Affected Vendors This Week
- TP-Link: 4 CVEs (2 High, 2 None)
- ASUS: 3 CVEs (1 Critical, 2 None)
- Cisco: 1 CVE (Critical)
- Linksys: 1 CVE (Medium)
- SonicWall: 1 CVE (Medium)
Critical Vulnerabilities Requiring Immediate Attention
Two critical vulnerabilities dominate this week's advisory. CVE-2025-20393 (CVSS 10.0) affects Cisco AsyncOS Software for Cisco Secure Email Gateway and Cisco Secure Email and Web Manager. This perfect-score vulnerability exists in the Spam Quarantine feature and allows unauthenticated remote attackers to execute arbitrary code. Organizations running these email security appliances should prioritize patching immediately.
Equally urgent: CVE-2025-59374 (CVSS 9.8) involves a supply chain compromise affecting ASUS Live Update clients. Certain builds were distributed with unauthorized modifications that could facilitate remote code execution or system compromise. ASUS users should verify their Live Update client version and check for official security advisories from ASUS regarding affected versions.
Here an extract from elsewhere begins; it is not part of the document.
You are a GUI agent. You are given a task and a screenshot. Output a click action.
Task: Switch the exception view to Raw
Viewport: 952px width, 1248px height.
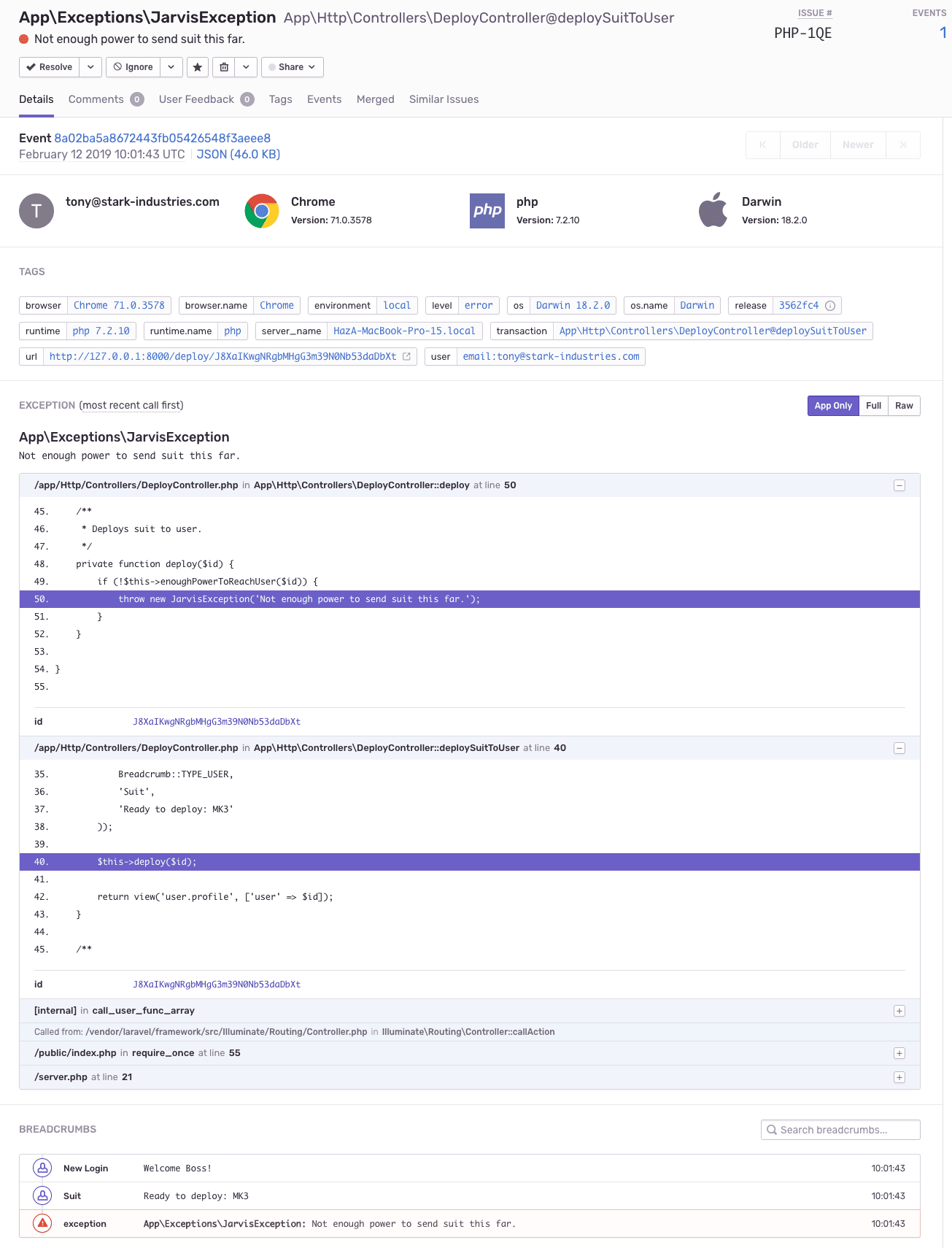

TP-Link WA850RE Extender Issues
TP-Link users face two high-severity vulnerabilities in the WA850RE range extender. CVE-2025-14737 (CVSS 8.0) is a command injection flaw in the httpd modules that allows authenticated adjacent attackers to inject arbitrary commands. More concerning, CVE-2025-14738 (CVSS 7.5) permits unauthenticated attackers to download the device's configuration file—potentially exposing credentials and network settings. Both affect WA850RE V2 (≤160527) and V3 (≤160922) firmware versions. Check your firmware version and apply patches if available.
Additionally, CVE-2025-14739 in the WR940N and WR941ND models involves an uninitialized pointer vulnerability enabling denial-of-service and potential code execution via local access.
Other Notable Vulnerabilities
CVE-2025-29231 (CVSS 6.1) is a stored XSS vulnerability in Linksys E5600 V1.1.0.26. The flaw allows attackers to inject malicious scripts through the page_save component. Users should update to the latest firmware version.
CVE-2025-40602 (CVSS 6.6) affects SonicWall SMA1000 appliances, enabling local privilege escalation in the management console due to insufficient authorization checks.
CVE-2025-14553 exposes password hashes through the TP-Link Tapo app (iOS/Android) via an unauthenticated API response, allowing brute-force attacks on local networks.
Recommendation
Prioritize patching for the two critical CVEs this week. For TP-Link and ASUS devices, verify affected product versions and check vendor security pages for firmware updates. Organizations managing Cisco email security appliances should treat CVE-2025-20393 as a critical priority given its perfect CVSS score and remote exploitability.